▶ [Work instructions]: Check each line of the listing for the string "computer". Copy those where it appears.

▶ [Given records]:
━━━━━━━━━━━━━━━━━━━━━━━━━━━━━━

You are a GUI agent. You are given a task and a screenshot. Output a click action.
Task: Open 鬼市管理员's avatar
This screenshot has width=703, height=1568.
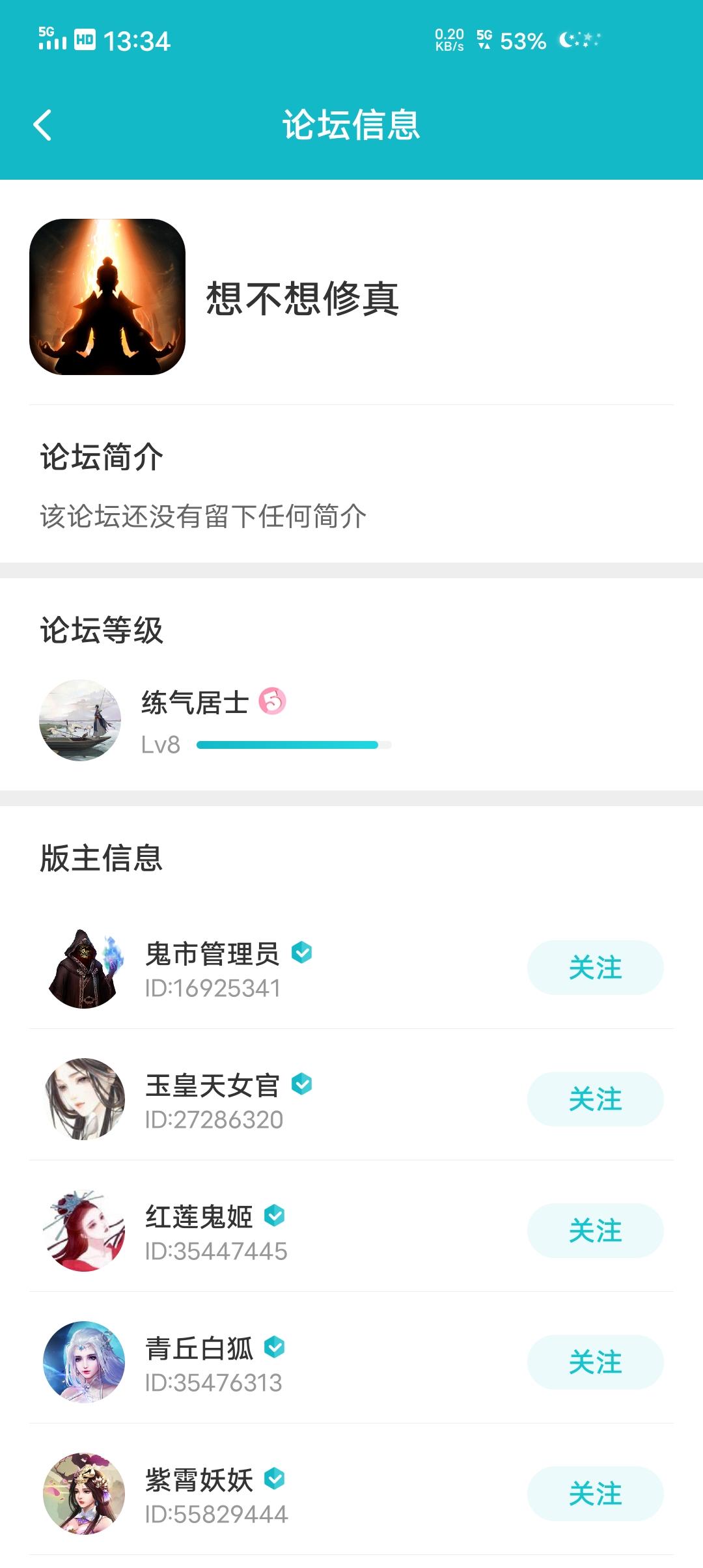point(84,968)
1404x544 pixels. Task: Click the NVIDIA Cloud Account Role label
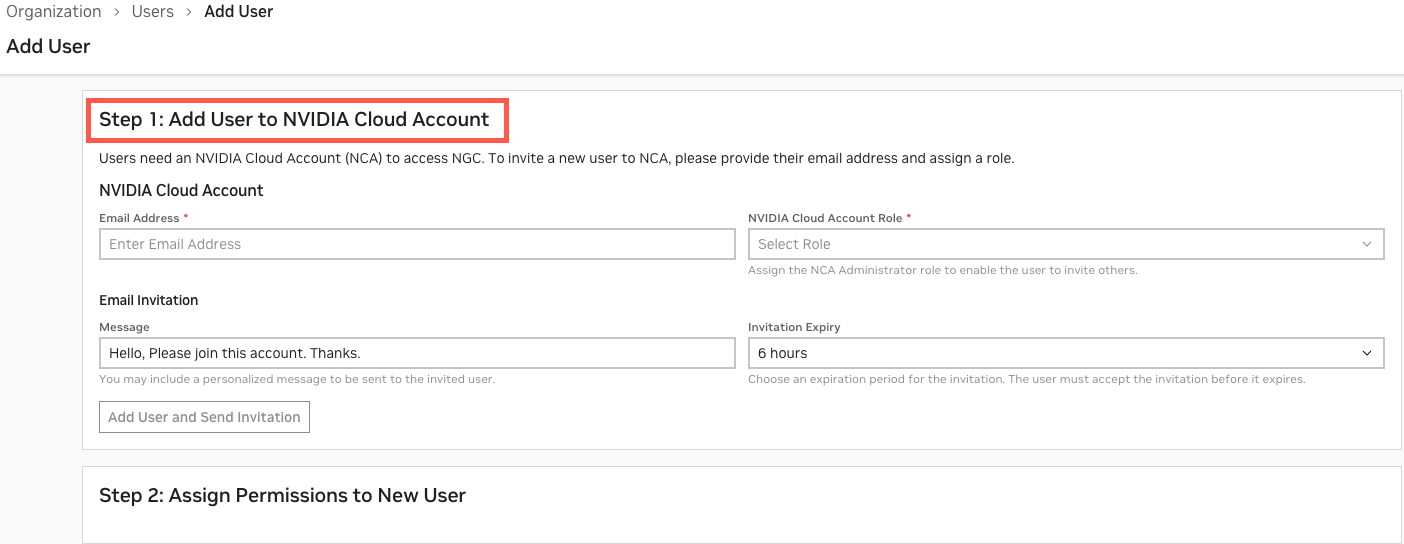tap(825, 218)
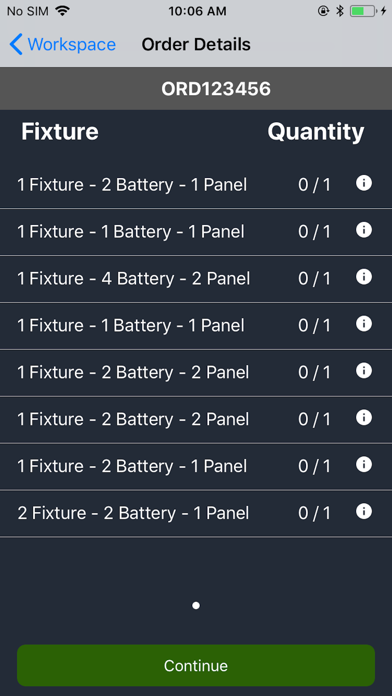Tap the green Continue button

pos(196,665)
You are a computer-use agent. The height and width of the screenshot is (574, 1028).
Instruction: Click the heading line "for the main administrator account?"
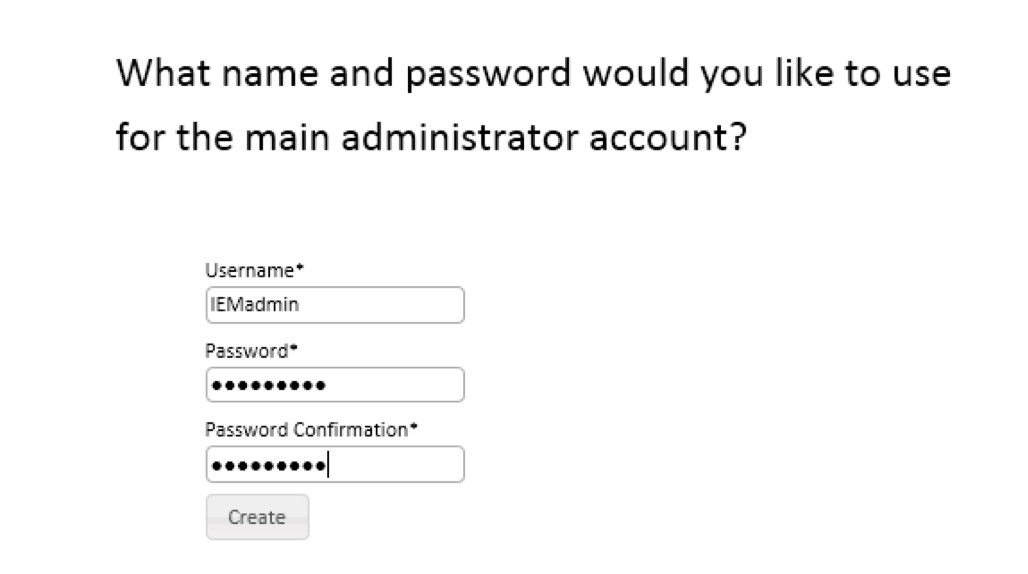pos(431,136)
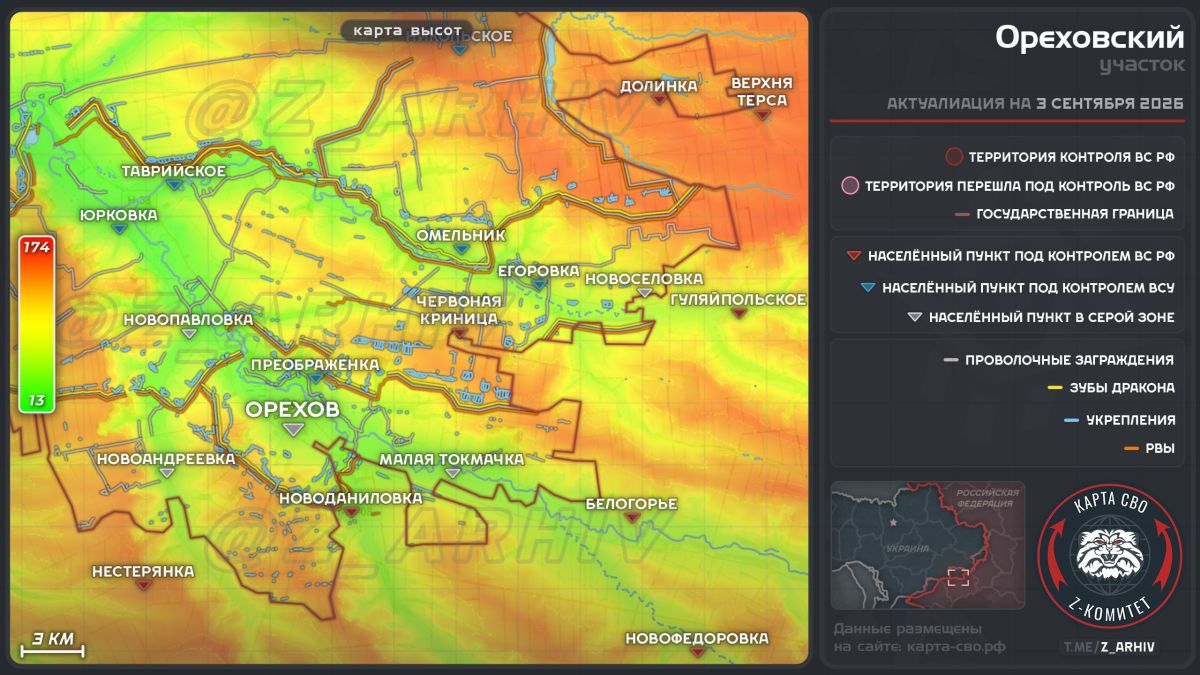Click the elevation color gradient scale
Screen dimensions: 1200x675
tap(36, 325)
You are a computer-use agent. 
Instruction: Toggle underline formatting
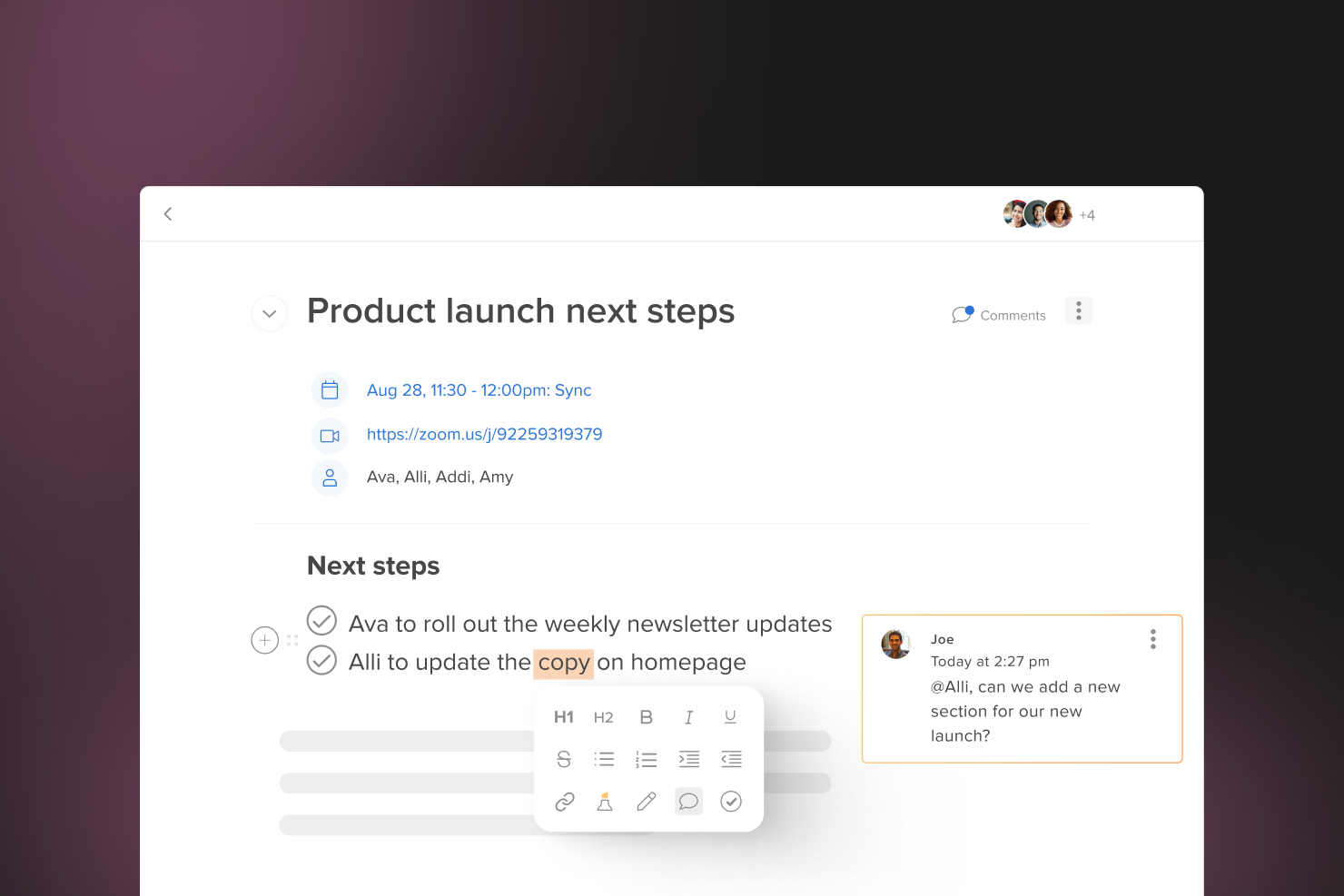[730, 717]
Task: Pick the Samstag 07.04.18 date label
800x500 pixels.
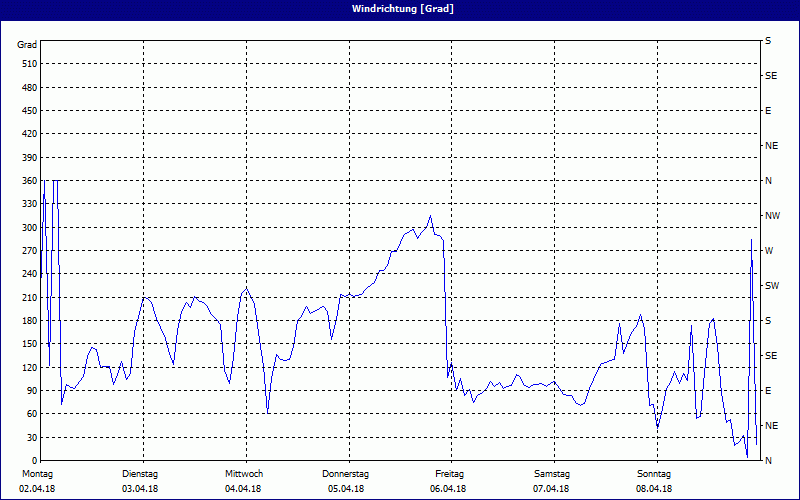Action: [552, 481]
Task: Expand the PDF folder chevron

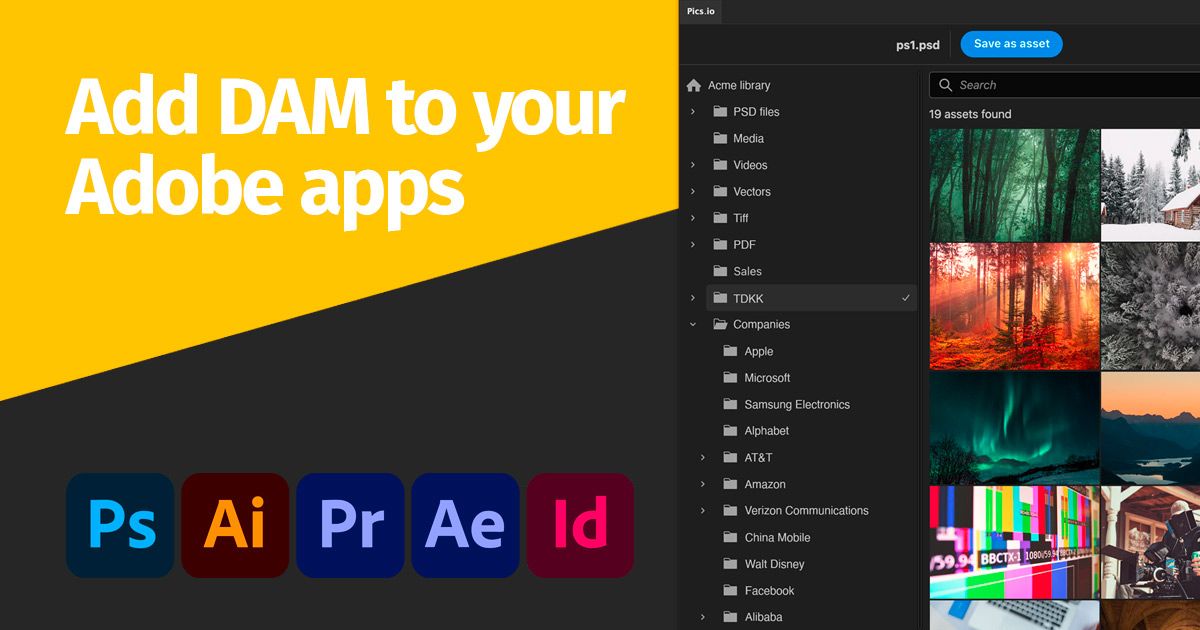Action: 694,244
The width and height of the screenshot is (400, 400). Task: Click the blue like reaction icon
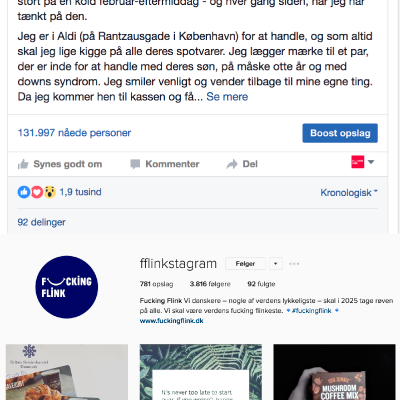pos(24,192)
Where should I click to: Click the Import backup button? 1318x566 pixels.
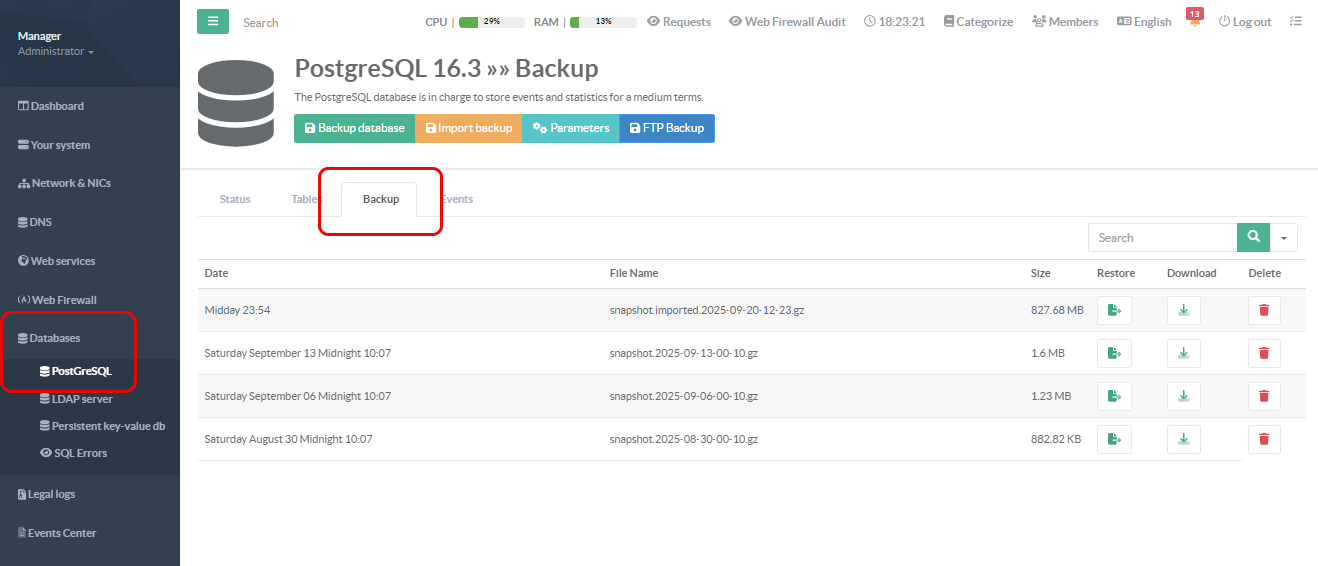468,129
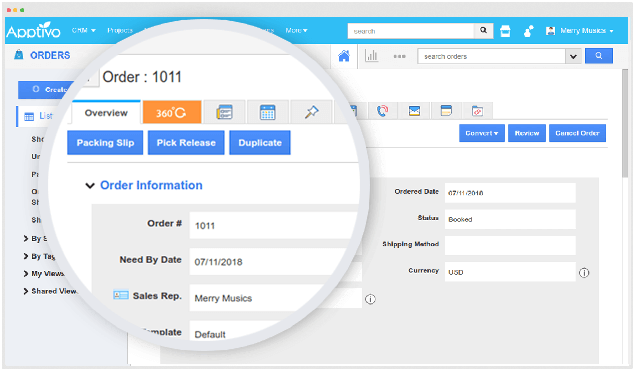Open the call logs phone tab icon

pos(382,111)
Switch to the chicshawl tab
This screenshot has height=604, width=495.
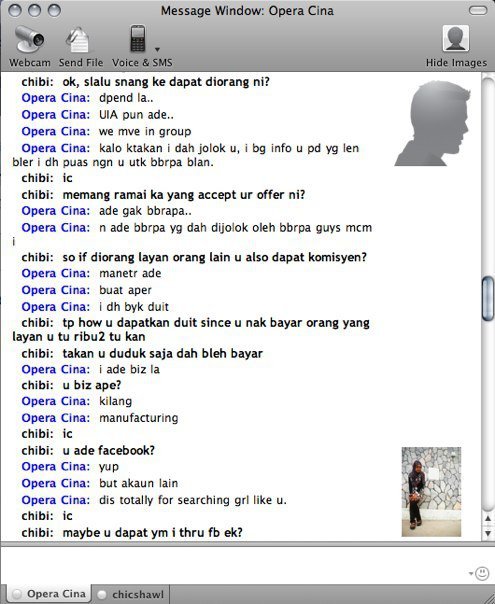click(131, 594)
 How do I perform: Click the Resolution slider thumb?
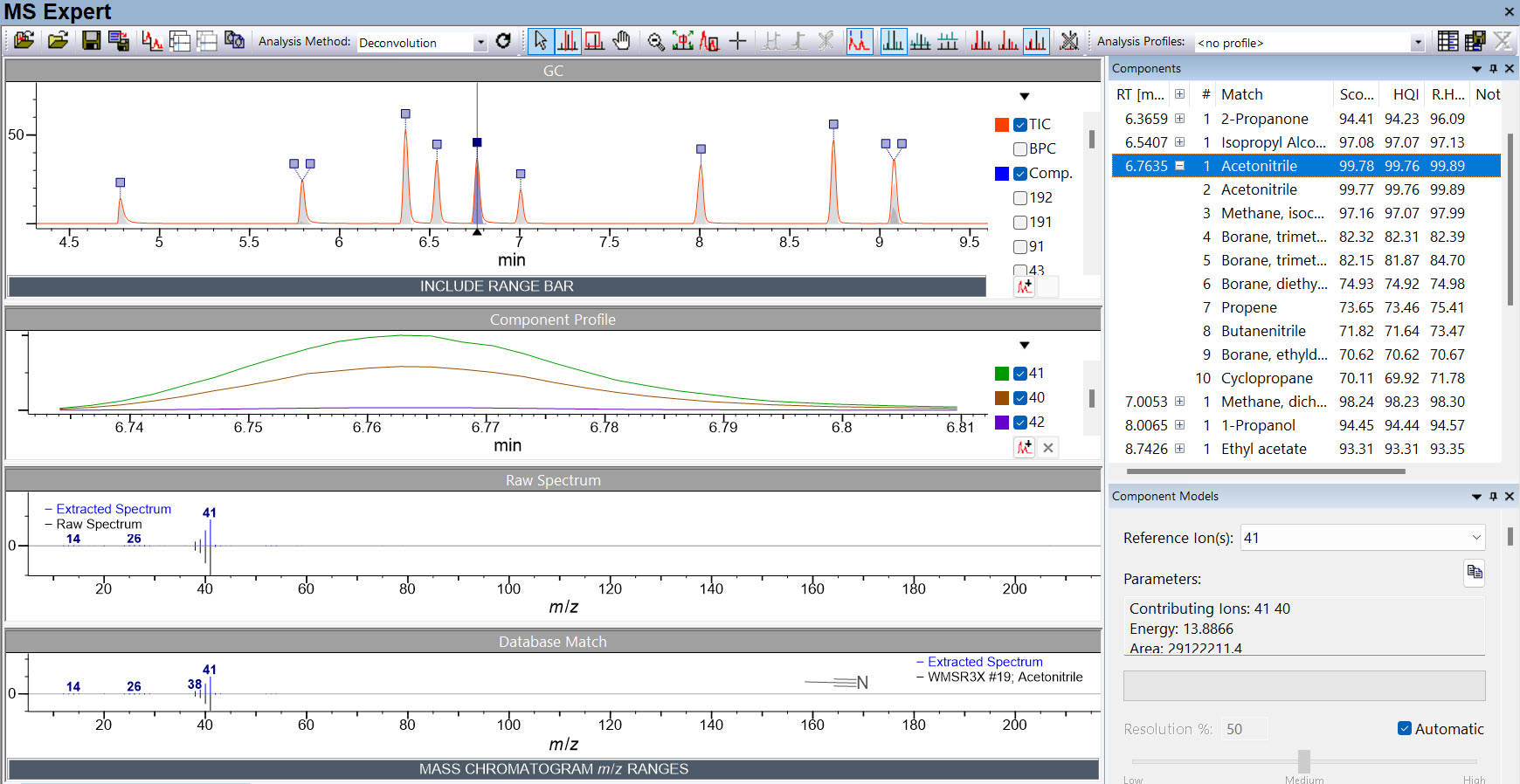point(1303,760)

━━━━━━━━━━━━━━━━━━━━━━━━━━━━━━

▶ [Solution]:
You are a computer-use agent. The height and width of the screenshot is (574, 1028).
You are a computer-use agent. 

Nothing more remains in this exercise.